Consigne — D'après l'extrait du document ci-dessous, quelles formations universitaires David Brin a-t-il suivies ?

Extrait du document —
§ §

La jeune fille et les clones
David Brin est un de ces auteurs américains qui écrivent une science-fiction à base de " science dure ", où nos connaissances et découvertes actuelles en physique et/ou en biologie sont les ferments de récits imaginaires. J'avoue un certain penchant pour cet auteur, pour deux raisons principales :
- premièrement, c'est un vrai scientifique (diplômé de physique et docteur en philosophie) qui sait de quoi il parle quand il nous entretient de physique spatiale, d'évolution ou d'exobiologie.
- deuxièmement, c'est un écrivain doué et prolifique (avec plus de quinze romans à son actif, de nombreuses nouvelles non traduites, et des prix en veux-tu en voilà). Un véritable artiste de la mise en scène maniant le suspens avec dextérité. Dans La jeune fille et les clones, ces qualités transpirent à nouveau.
Une paire de jumelles qui voient loin
Maïa et sa sœur Leie connaissent le destin peu enviable des enfants vars. Aucune chance pour elles de s'élever dans l'échelle sociale du monde pastoral de Stratos, aussi rigide qu'une solive de châtaignier baignée dans le calcaire. Car sur Stratos, le décor est immuable. Seules les filles clones ont le droit d'occuper la " niche " de leur mère dont elles sont les parfaites répliques, assurant par là l'immortalité de leur identité. Ce sont des filles d'hiver. Conçues à cette époque de l'année où les femmes se reproduisent par parthénogenèse (un peu à la manière des abeilles), invitant les hommes à offrir leur semence dans le seul but d'activer la formation de leur placenta, mais sans mélanger leurs gènes.
Maïa et Leie n'ont pas eu cette chance. Elles ont eu un père. Un vrai père d'été dont elles ont hérité la moitié de leur identité, sans l'avoir jamais connu. Et comme les hommes, les descendants estivaux (les " vars ") sont la lie de la société.
Mais les deux sœurs ont ceci d'extraordinaire qu'elles sont jumelles. Parfaitement symétriques. Et comme elles sont plutôt rusées, un plan a germé dans leurs cervelles connexes de sillonner le monde en usurpant le statut de filles d'hiver.
Deux jumelles montent sur un bateau…
Malheureusement, leurs plans sont ruinés par la disparition de Leie lors d'une tempête. Maïa, désemparée, va tâcher de prendre son destin solitaire en main. C'est sans compter sur le hasard qui la place au centre d'une conspiration mondiale. Il y a peu de temps en effet qu'on parle d'un messager extraterrestre, dont le vaisseau en orbite ajoute un point lumineux aux ténèbres stratoïnes déjà pourvues en lunes nombreuses et colorées. En fait de messager, il s'agit d'un homme. Tout simplement. Mais un homme dangereux, ignorant les règles strictes qui entourent son genre. Un danger public, en somme, pour toutes les extrémistes anti-hommes.

§ §

Données fournies —
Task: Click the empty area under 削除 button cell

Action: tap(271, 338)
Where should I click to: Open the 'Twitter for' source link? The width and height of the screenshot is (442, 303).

§ §

Réponse — Il est diplômé de physique et docteur en philosophie.